A ce stade, l'éthique atteint l'immoralité. Face à la misère, les Occidentaux révèlent la misère de leur éthique. C'est avec mollesse qu'ils rassemblent les fonds, pourtant modestes à l'échelle internationale, indispensables pour corriger les problèmes de santé les plus criants. De plus, ils pratiquent un véritable "impérialisme" idéologique. Il ne s'agit pas de faire n'importe quoi, ni de pousser à un laxisme qui pourrait déclencher des catastrophes sanitaires. Il s'agit de faire la distinction entre standards réglementaires et standards éthiques. Après tout, quel scandale y a-t-il à utiliser, lorsque cela est bénéfique, des vaccins tels que ceux produits il y a quarante ou cinquante ans, avec lesquels nous avons été nous-mêmes traités, mais qui ne seraient plus à nos normes aujourd'hui  ? Et de quel droit voulons-nous exporter nos normes, notre jugement, notre éthique de pays riches à ceux qui manquent de tout ou presque tout  ?
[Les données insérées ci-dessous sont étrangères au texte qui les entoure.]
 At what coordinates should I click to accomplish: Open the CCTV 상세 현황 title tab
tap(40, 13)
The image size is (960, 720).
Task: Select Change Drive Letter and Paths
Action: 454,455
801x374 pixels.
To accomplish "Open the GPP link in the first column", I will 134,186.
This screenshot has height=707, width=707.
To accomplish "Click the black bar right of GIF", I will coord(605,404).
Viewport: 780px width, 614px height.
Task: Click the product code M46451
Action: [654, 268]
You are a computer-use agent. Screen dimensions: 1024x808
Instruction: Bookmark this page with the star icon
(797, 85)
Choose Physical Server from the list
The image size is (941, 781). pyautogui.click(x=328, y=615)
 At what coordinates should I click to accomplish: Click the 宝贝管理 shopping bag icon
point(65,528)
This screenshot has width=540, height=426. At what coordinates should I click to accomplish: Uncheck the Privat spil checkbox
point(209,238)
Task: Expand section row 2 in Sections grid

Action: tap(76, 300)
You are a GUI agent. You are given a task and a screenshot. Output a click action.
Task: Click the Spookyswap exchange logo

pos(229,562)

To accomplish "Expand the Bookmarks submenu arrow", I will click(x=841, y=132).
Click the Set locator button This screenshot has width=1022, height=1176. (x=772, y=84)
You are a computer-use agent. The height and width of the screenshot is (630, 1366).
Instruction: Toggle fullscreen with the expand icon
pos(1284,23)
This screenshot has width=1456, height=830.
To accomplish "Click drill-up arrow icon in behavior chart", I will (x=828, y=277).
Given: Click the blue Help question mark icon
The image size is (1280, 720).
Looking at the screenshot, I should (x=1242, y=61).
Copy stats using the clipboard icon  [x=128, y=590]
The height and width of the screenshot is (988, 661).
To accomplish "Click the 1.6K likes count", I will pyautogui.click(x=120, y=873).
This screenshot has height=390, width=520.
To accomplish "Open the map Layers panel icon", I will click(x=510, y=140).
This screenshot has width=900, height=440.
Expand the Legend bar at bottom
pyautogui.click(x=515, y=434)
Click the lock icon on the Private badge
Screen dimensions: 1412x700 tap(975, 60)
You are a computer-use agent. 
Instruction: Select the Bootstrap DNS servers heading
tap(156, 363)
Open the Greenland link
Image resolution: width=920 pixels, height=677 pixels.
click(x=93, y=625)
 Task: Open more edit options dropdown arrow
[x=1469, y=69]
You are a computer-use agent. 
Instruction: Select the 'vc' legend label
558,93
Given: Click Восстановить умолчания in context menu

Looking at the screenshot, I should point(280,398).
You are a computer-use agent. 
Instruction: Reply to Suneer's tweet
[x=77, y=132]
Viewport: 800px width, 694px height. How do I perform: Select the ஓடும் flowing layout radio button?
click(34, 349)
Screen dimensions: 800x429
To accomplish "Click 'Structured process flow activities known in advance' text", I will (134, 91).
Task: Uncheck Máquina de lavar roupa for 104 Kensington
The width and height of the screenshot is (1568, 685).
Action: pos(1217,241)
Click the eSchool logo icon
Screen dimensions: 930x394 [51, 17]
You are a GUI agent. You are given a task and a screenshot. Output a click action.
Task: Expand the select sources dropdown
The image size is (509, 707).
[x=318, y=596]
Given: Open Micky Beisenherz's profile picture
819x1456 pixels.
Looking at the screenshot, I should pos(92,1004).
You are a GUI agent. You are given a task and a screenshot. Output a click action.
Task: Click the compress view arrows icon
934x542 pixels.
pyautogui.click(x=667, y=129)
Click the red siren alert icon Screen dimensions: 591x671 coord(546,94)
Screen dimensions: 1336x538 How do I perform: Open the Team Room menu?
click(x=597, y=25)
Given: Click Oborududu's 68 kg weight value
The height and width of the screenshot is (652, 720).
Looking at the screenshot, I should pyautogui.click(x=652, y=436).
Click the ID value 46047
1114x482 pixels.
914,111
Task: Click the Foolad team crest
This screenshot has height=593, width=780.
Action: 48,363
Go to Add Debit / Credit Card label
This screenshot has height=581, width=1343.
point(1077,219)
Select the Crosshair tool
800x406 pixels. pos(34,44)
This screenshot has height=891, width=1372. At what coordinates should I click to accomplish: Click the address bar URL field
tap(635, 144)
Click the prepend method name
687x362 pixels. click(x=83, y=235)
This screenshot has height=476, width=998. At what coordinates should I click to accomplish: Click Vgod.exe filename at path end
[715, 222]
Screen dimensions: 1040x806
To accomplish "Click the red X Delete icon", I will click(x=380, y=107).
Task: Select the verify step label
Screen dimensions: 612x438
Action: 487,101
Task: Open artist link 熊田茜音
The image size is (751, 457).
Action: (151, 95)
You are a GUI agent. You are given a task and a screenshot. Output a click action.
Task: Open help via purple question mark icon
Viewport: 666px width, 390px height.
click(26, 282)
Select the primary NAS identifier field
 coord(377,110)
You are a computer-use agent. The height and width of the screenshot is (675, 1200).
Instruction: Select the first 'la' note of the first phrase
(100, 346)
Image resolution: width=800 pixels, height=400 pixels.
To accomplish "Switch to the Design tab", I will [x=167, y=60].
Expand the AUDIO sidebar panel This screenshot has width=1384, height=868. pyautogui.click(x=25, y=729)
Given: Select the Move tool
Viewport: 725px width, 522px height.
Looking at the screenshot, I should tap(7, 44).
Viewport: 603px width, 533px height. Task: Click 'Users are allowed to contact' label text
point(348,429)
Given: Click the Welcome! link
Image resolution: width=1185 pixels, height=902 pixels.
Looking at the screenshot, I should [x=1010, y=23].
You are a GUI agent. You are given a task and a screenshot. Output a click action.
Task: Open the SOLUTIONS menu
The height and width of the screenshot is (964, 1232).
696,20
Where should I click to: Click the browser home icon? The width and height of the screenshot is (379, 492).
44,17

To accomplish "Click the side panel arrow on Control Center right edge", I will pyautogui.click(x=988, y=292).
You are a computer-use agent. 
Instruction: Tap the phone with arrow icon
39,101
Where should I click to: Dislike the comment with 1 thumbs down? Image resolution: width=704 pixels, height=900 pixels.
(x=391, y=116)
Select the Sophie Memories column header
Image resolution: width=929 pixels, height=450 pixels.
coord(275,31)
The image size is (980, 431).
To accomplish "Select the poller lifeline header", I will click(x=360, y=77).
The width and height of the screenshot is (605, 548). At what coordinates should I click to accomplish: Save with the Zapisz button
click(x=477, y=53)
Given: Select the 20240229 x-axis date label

Les grands corps constitués sont dans la quasi-impossibilité de gérer ce questionnement. N'attendons aucune contestation de la part des industriels. C'est normal, ce n'est pas leur rôle. Ils subissent les standards. Même s'ils les discutent, ils s'y adaptent et en répercutent l'impact sur les coûts. In fine, qui paye  ? Les consommateurs et la Sécurité sociale. Faut-il compter sur les institutions internationales  ? Elles sont aussi des lieux de pouvoir où s'équilibrent toutes sortes d'intérêts contradictoires, d'autant que, faute d'un statut clair, leurs experts ont souvent pour mandat réel de défendre les intérêts nationaux. Les débats sur l'accès au médicament dans le cadre de l'OMC en sont l'illustration.

Alors, qui est légitime pour poser le problème  ? Les ONG, les institutions académiques, vous et moi, tous ceux qui sont choqués par les inégalités du monde, autant de voix qui, jointes, finiront par émettre un grand cri.

Que faudrait-il faire  ? D'abord, mesurer les véritables bénéfices de sécurité produits par les réglementations et les comparer aux coûts qu'elles induisent. Puis repenser les transactions éthiques entre les bénéfices individuels et collectifs, en fonction des problèmes de terrain, et non de notions générales qui amènent à préférer l'hypothèse à la réalité, et le principe de précaution à l'évaluation risque-bénéfice -  ce qui constitue une véritable fraude éthique. Enfin, remettre en exergue, à tous les niveaux, la solidarité et la générosité qui semblent s'amenuiser à mesure que la richesse augmente.

Ce texte, prononcé le 20  janvier, inaugurait un cycle de conférences consacrées aux défis scientifiques du XXIe  siècle qu'organise l'Académie des sciences.

Philippe Kourilsky est directeur général de l'Institut Pasteur, professeur au Collège de France (chaire d'immunologie moléculaire).